Vonnis waarvan beroep

Het hof verenigt zich met het vonnis waarvan beroep en zal dit derhalve bevestigen met dien verstande dat het hof ook artikel 63 van het Wetboek van Strafrecht aanhaalt bij de toepasselijke wettelijke voorschriften, de bewijsmiddelen 1 en 3 van de politierechter vervangt door het hiernavolgende en ambtshalve een overweging wijdt aan de redelijke termijn.

Bewijsmiddelen

1. Een niet ondertekend proces-verbaal van aangifte van 1 oktober 2022, opgemaakt door de bevoegde opsporingsambtenaar (doorgenummerde pagina’s 01-02).
3. Een proces-verbaal van verhoor verdachte van 2 oktober 2022, in de wettelijke vorm opgemaakt door de bevoegde opsporingsambtenaar (doorgenummerde pagina’s 25-28).

Redelijke termijn

Het hof stelt voorop dat elke verdachte recht heeft op een behandeling van zijn zaak binnen een redelijke
termijn.

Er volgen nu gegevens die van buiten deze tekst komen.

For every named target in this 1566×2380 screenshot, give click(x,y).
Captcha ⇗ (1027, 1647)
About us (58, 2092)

Deze in artikel 6 van het Europees Verdrag tot bescherming van de Rechten van de Mens en de fundamentele vrijheden (EVRM) neergelegde waarborg strekt ertoe te voorkomen dat een verdachte
onnodig lang onder de dreiging van een strafvervolging zou moeten leven.
De redelijke termijn is aangevangen met het eerste politieverhoor van de verdachte op 2 oktober 2022. De redelijke termijn van 2 jaren is in eerste aanleg niet overschreden, omdat vonnis is gewezen op 22 november 2022. In hoger beroep is de redelijke termijn aangevangen met de appelakte op 23 november 2022 en is deze termijn geëindigd met dit arrest van 16 mei 2025, waarmee de redelijke termijn van 2 jaren met ruim 5 maanden is overschreden.
Nu het hof de door de politierechter opgelegde gevangenisstraf voor de duur van 2 weken passend acht en gelet op de hoogte van die straf, volstaat het hof met de constatering dat de redelijke termijn in hoger beroep is overschreden.

BESLISSING

Het hof:
Bevestigt het vonnis waarvan beroep met inachtneming van het hiervoor overwogene.

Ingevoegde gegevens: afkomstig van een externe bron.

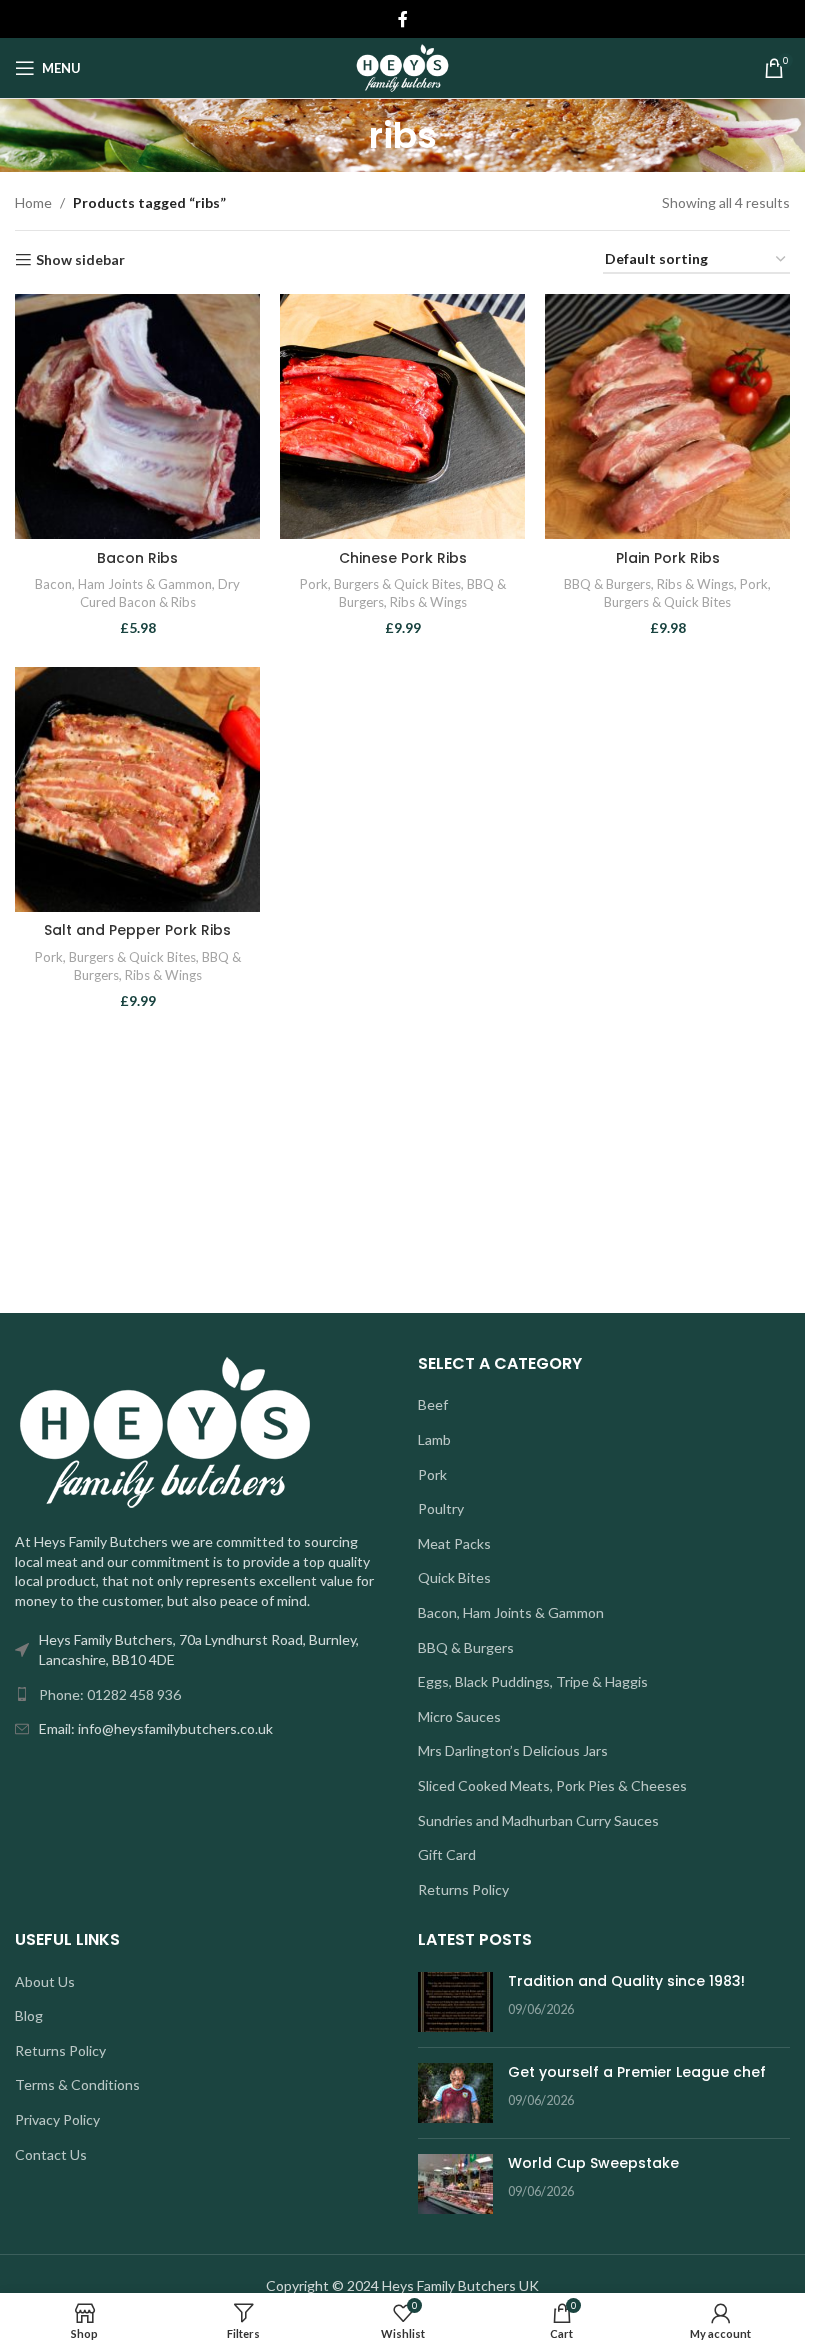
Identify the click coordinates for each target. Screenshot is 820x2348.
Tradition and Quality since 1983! (626, 1981)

Dit arrest is gewezen door de meervoudige strafkamer van het gerechtshof Amsterdam, waarin zitting hadden mr. W.S. Ludwig, mr. H.A. van Eijk en mr. M.C. van der Mei, in tegenwoordigheid van mr. N.M. Simons, griffier, en is uitgesproken op de openbare terechtzitting van dit gerechtshof van

16 mei 2025.
Mr. H.A. van Eijk en mr. M.C. van der Mei zijn buiten staat dit arrest mede te ondertekenen.
=========================================================================
[…]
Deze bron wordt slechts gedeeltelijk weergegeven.